EXERCISE DIRECTIONS: Print the lines from the one containing "This screenshot has height=924, width=1307." through the end of the material below, both included, exactly as they appear and without pictures.

WORKING DATA:
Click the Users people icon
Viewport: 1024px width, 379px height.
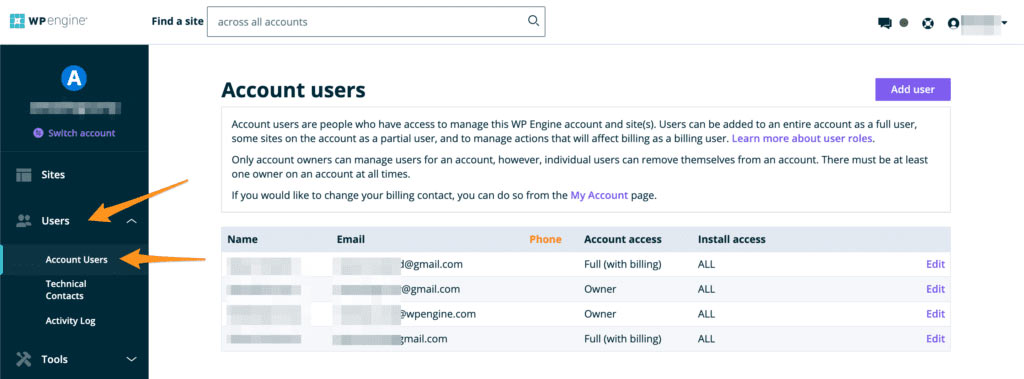click(24, 221)
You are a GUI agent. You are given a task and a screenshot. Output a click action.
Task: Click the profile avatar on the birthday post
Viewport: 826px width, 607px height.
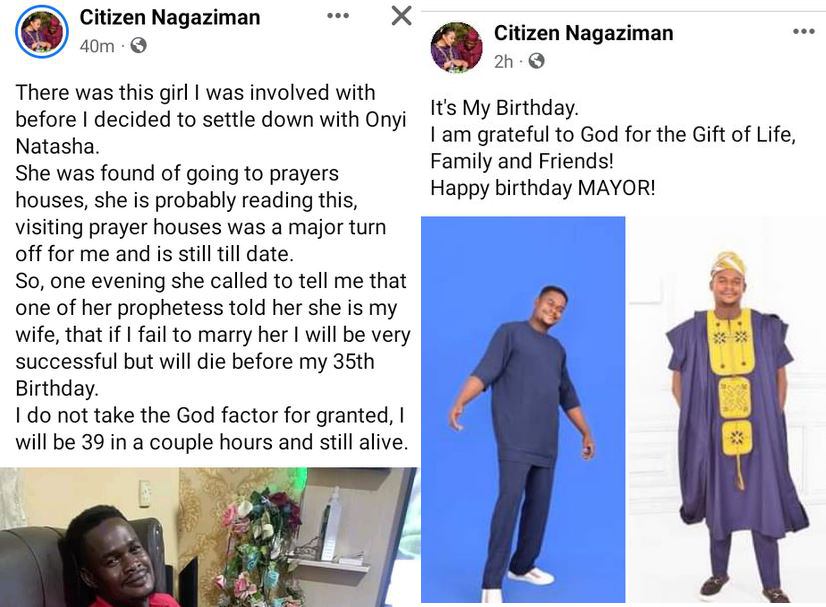pyautogui.click(x=456, y=47)
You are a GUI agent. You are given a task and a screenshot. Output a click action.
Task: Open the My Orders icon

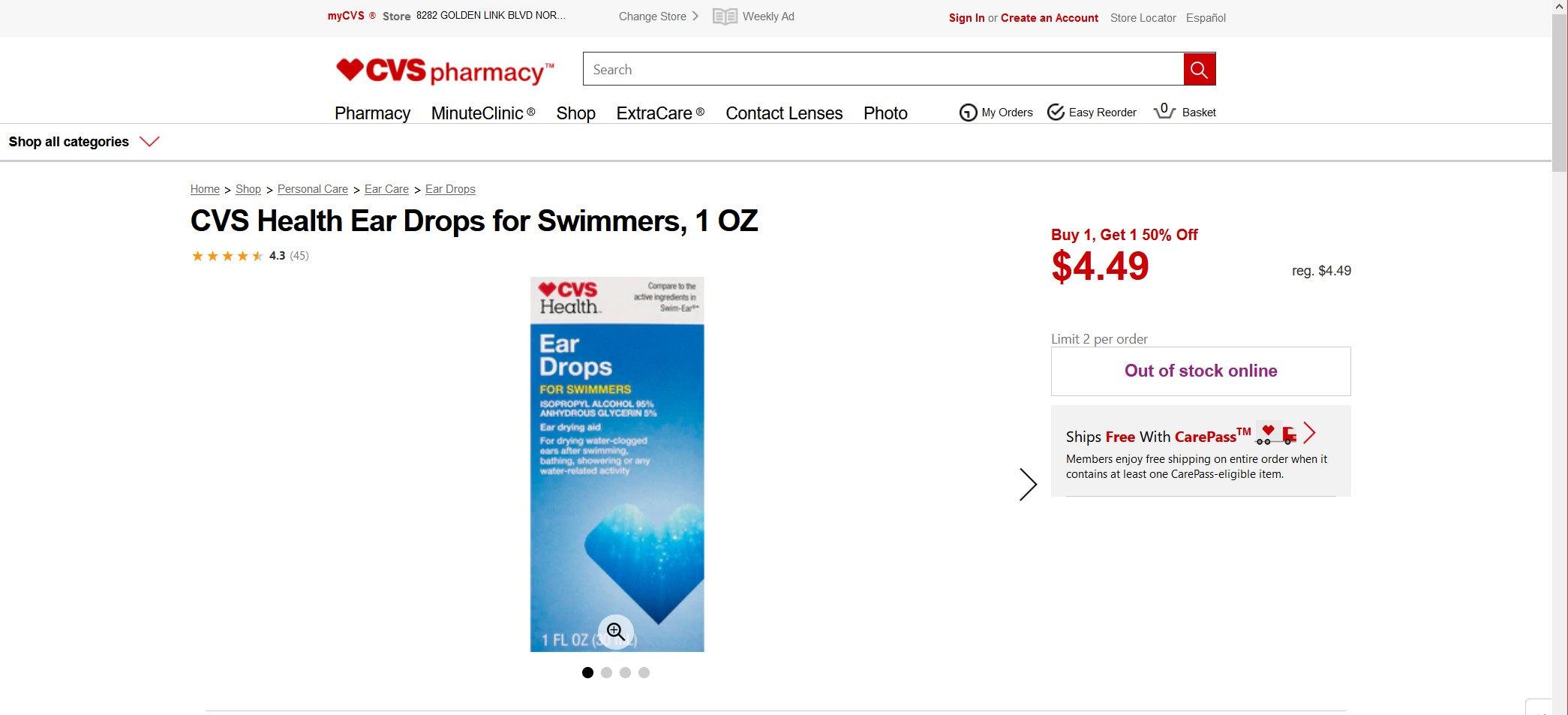click(x=968, y=113)
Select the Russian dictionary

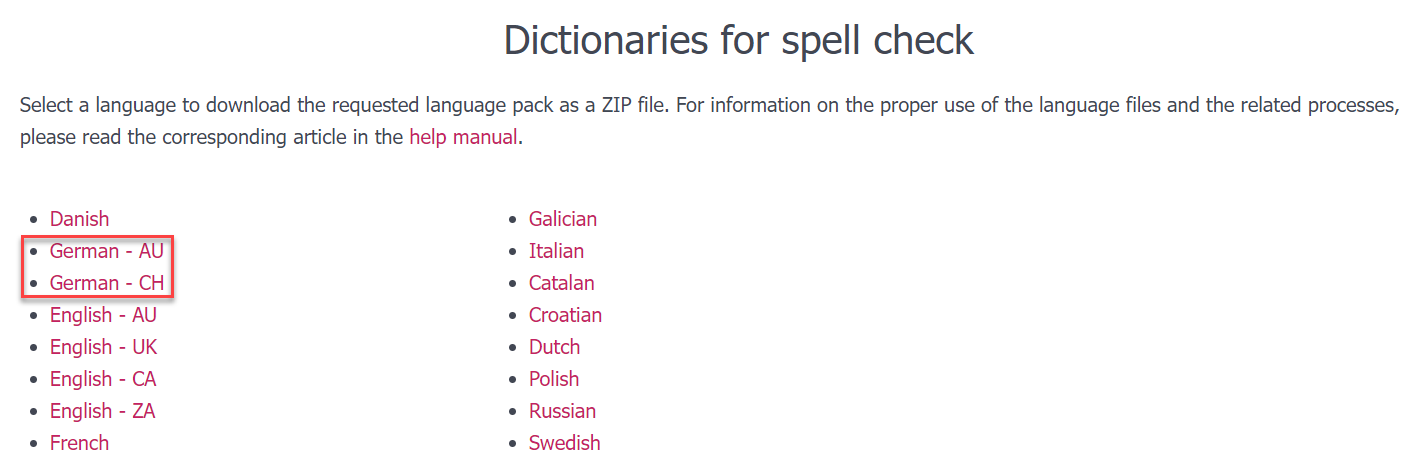click(x=563, y=411)
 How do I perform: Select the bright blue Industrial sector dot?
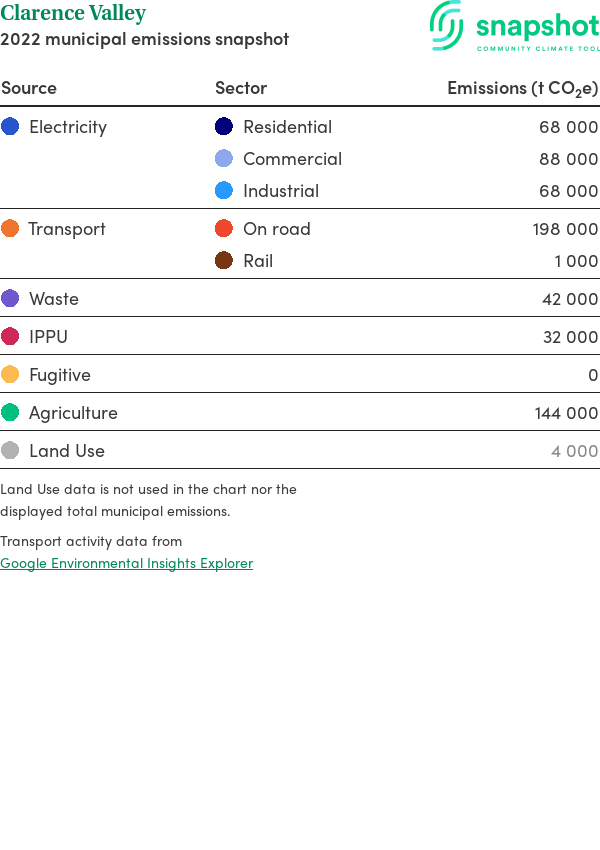[224, 190]
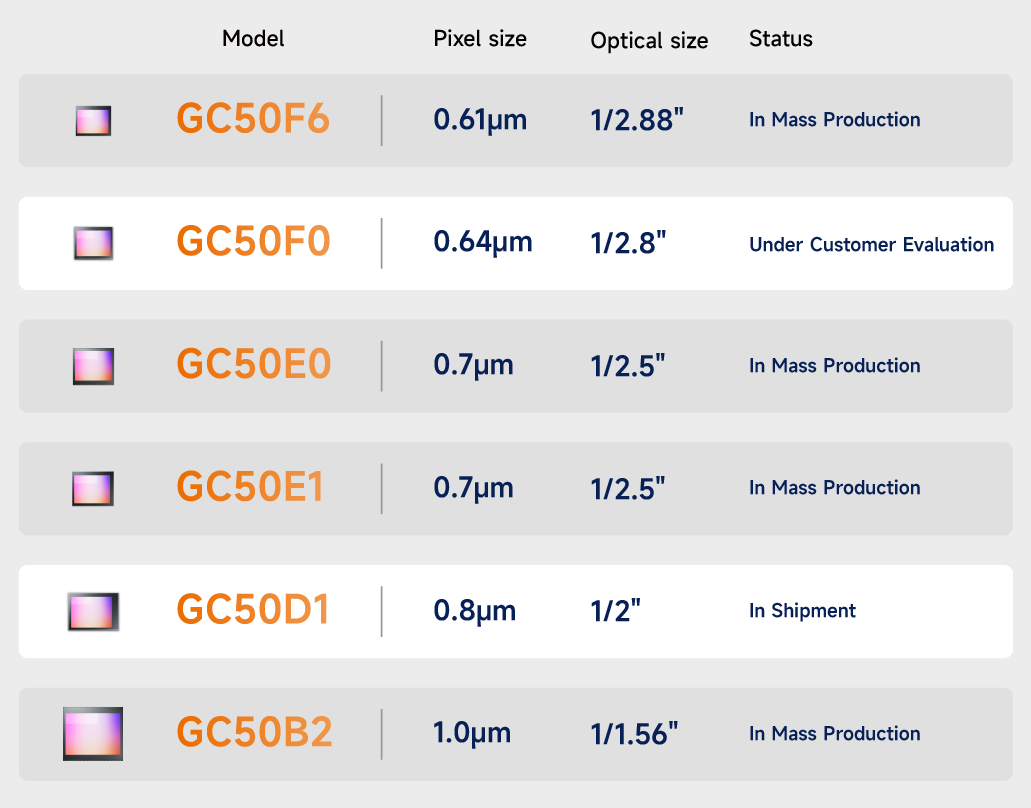Open the GC50F6 model name link
This screenshot has width=1031, height=808.
(253, 120)
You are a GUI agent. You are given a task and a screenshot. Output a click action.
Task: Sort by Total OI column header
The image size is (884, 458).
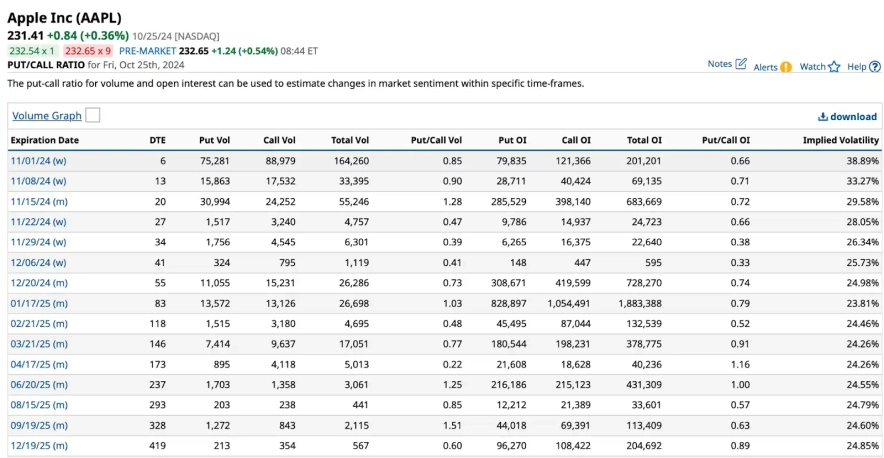(x=644, y=140)
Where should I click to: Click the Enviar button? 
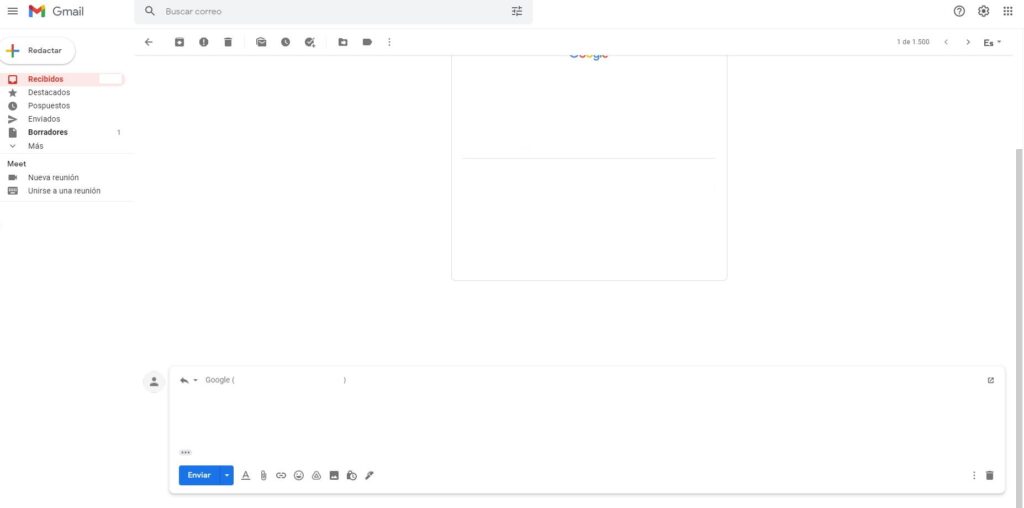coord(199,475)
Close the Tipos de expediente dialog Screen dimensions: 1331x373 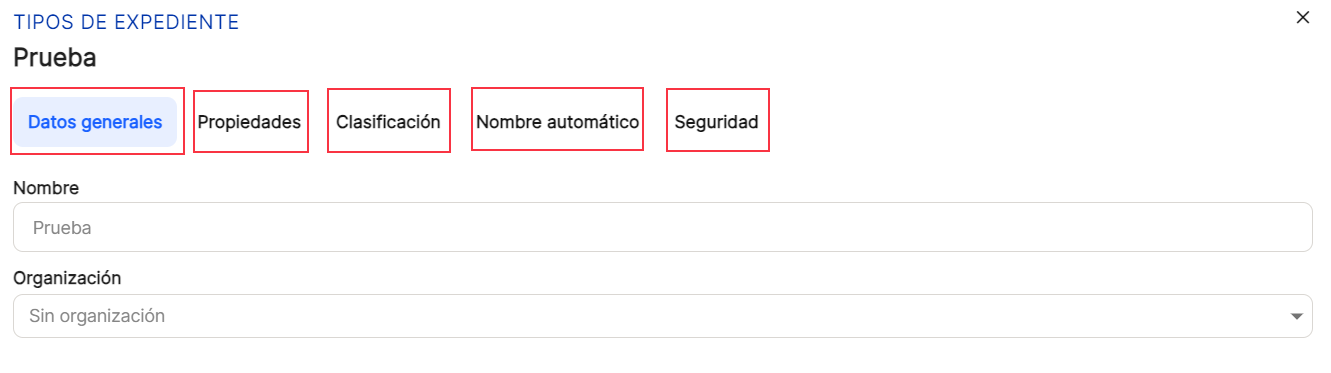(1302, 17)
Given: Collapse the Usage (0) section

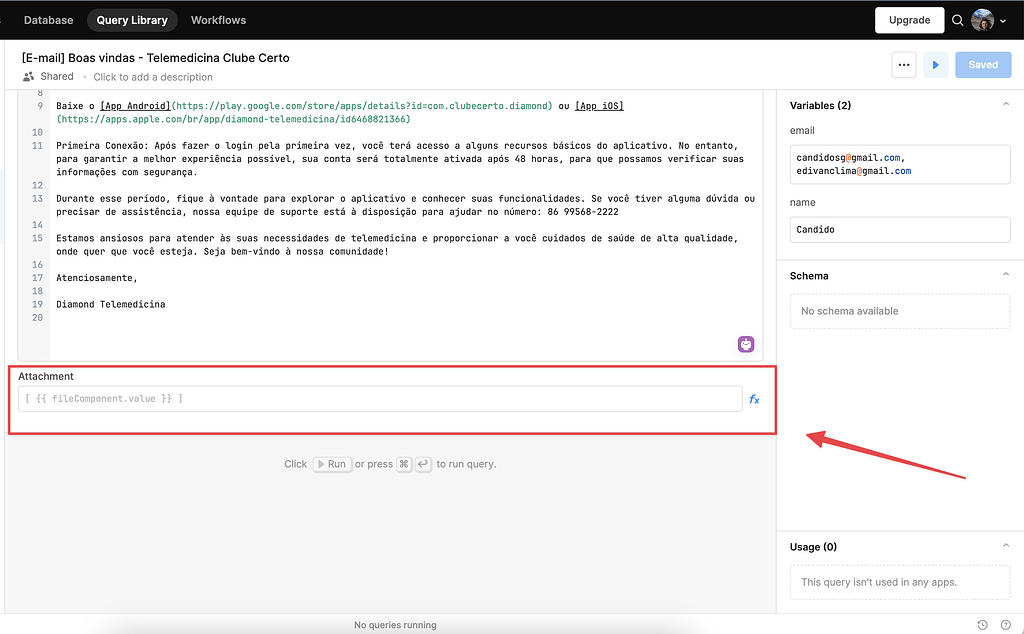Looking at the screenshot, I should [1005, 547].
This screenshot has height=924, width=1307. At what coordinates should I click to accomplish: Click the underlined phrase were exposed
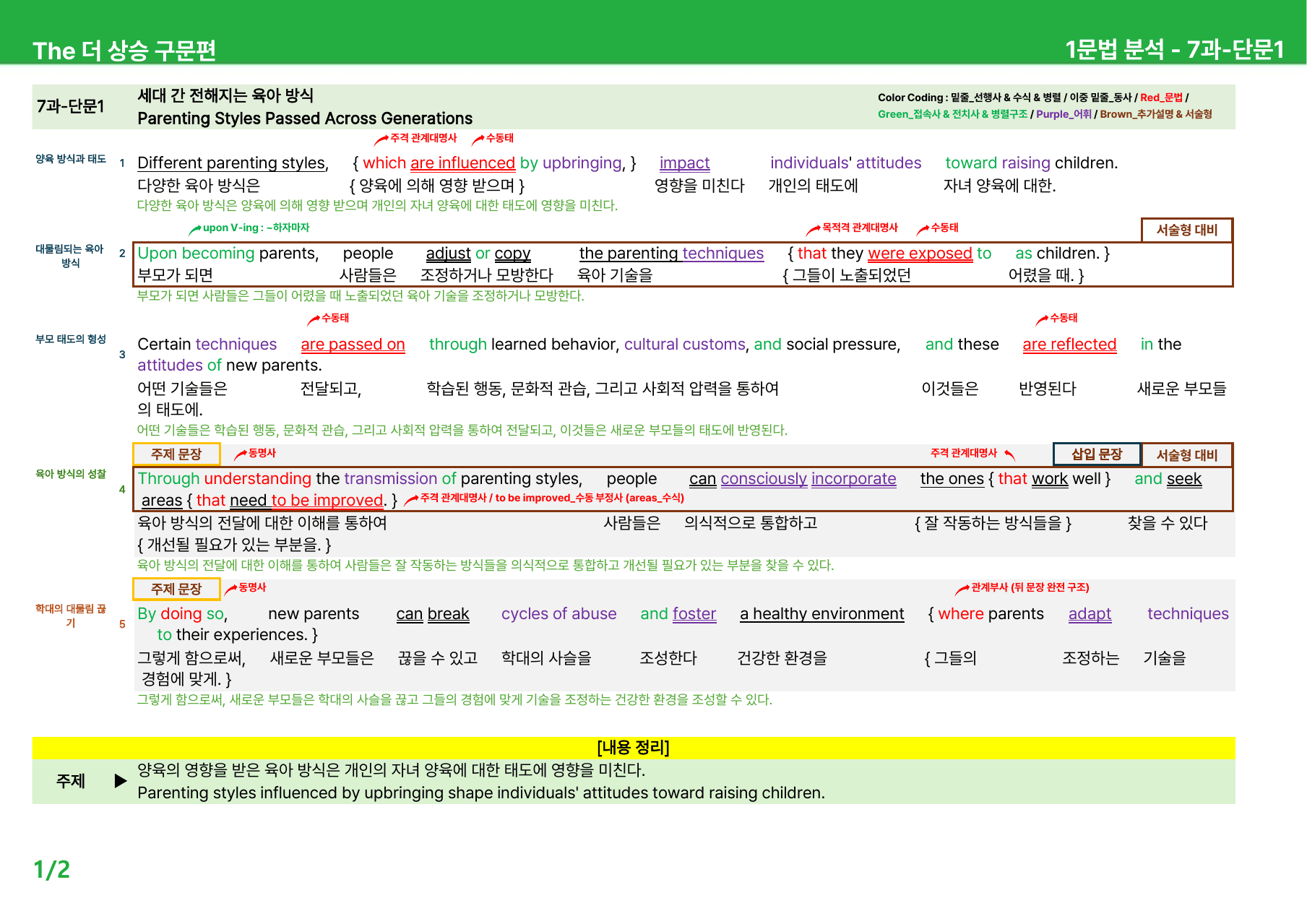pos(920,254)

RESPONSE:
This screenshot has height=924, width=1307. At what coordinates should I click to accomplish: Click the underlined phrase were exposed
pos(920,254)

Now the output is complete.